Did you all hear about this? Gang Memoir is Pure Fiction. I read the article last night. I had some outbursts of indignation as I read it, so I'll reproduce them here with you. (You can open the article and go along with me. It'll be like we're at the breakfast table together and I keep interrupting your reading with another snippet from my reading.)

In “Love and Consequences,” a critically acclaimed memoir published last week— Critically acclaimed? It's only been published one week! Let's wait a bit before labeling a book critically acclaimed, OK?

Riverhead Books, the unit of Penguin Group USA that published “Love and Consequences,” is recalling all copies of the book and has canceled Ms. Seltzer’s book tour, which was scheduled to start on Monday in Eugene, Ore., where she currently lives.—A book tour? Didn't the author ever consider the issue that her persona was a half-Native American woman, and she's 100% white?

The revelations of Ms. Seltzer’s mendacity came in the wake of the news last week that a Holocaust memoir, “Misha: A MĂ©moire of the Holocaust Years” by Misha Defonseca, was a fake, and perhaps more notoriously, two years ago James Frey, the author of a best-selling memoir, “A Million Little Pieces,” admitted that he had made up or exaggerated details in his account of his drug addiction and recovery.—Publishers' take home message: Don't publish memoirs any more. Or at least, do a little background checking, eh?

Ms. Seltzer’s story started unraveling last Thursday after she was profiled in the House & Home section of The New York Times. The article appeared alongside a photograph of Ms. Seltzer and her 8-year-old daughter, Rya. Ms. Seltzer’s older sister, Cyndi Hoffman, saw the article and called Riverhead to tell editors that Ms. Seltzer’s story was untrue.—Oooh. She must have done some pretty nasty stuff to her older sister when she was a kid. Three of Four, Split Sister, and Cowgirl: take note! (Although I wouldn't call the publisher, I would have called my sister and we would have had a little chat about the importance of literary honesty.)

[The editor in charge of the project said,] “It’s very upsetting to us because we spent so much time with this person and we felt such sympathy for her and she would talk about how she didn’t have any money or any heat and we completely bought into that and thought we were doing something good by bringing her story to light,” Ms. McGrath said.
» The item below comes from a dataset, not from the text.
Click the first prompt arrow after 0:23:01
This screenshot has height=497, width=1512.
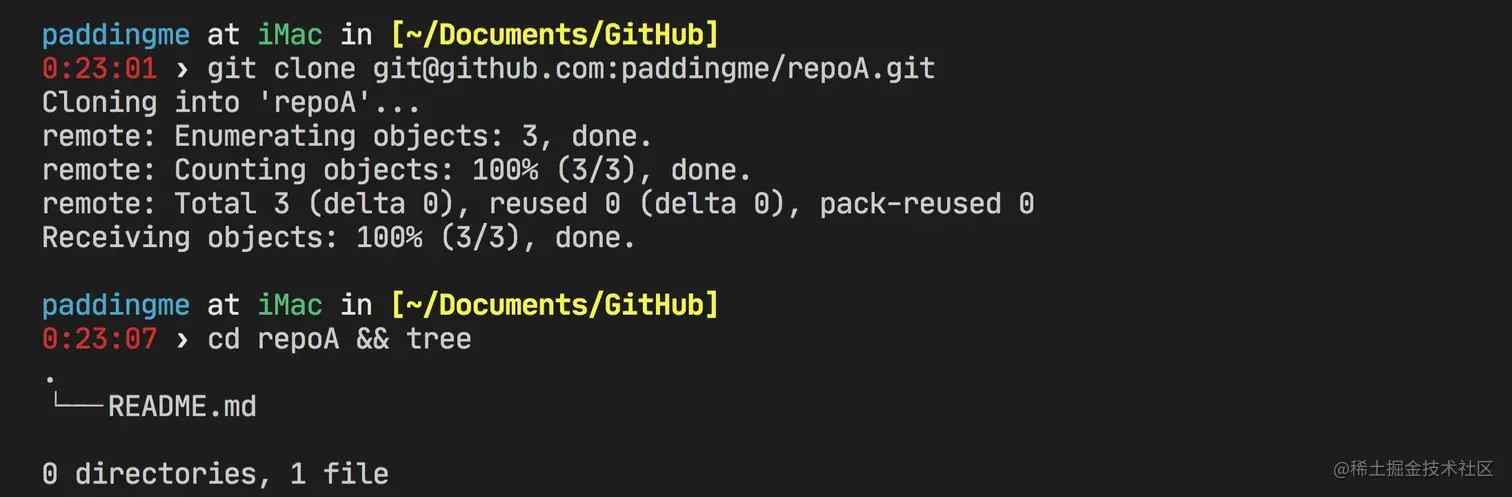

“There’s a huge personal betrayal here as well as a professional one,” she said.
—See comment above. Also: Maybe visit this person at least once during the three-year writing process, huh? (Three years!!)

Ms. Seltzer added that she wrote the book “sitting at the Starbucks” in South-Central, where “I would talk to kids who were Black Panthers and kids who were gang members and kids who were not.—Ummm, color me naive; and even, color me steeped with stereotypes, but, Starbucks? Really? That's where "the Back Panthers" (are they still active nowadays?) hang out? So, like, a Mr. T-style boss goes around saying, "Don't give me no jive talk. When I want a coffee, I want a five-dollar venti half-caf caramel macchiato, skinny, no whip, from Starbucks! Don't you go to the MickeyD's drive thru, boy! Get your ass over to the Starbucks!"

RANDOM SEGUE: I don't think I have mentioned these here before, but World of Warcraft recently created two commercials. One of them features Mr. T. I love Mr. T! This is a great commercial. Check it out if you haven't seen it yet. (The other one has William Shatner. Good, too. Just not as good as the Mr. T one.)